(DATA PROVIDED begins)

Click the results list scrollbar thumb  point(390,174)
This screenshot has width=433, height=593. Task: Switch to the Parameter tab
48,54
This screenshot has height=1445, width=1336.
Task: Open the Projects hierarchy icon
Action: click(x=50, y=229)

(DATA PROVIDED ends)

● **REQUIRED WORK**
Give the records back in full, word for word.

● **OUTPUT FOR THIS TASK**
Click the results list scrollbar thumb  point(390,174)
This screenshot has width=433, height=593. Task: Switch to the Parameter tab
48,54
This screenshot has height=1445, width=1336.
Task: Open the Projects hierarchy icon
Action: click(x=50, y=229)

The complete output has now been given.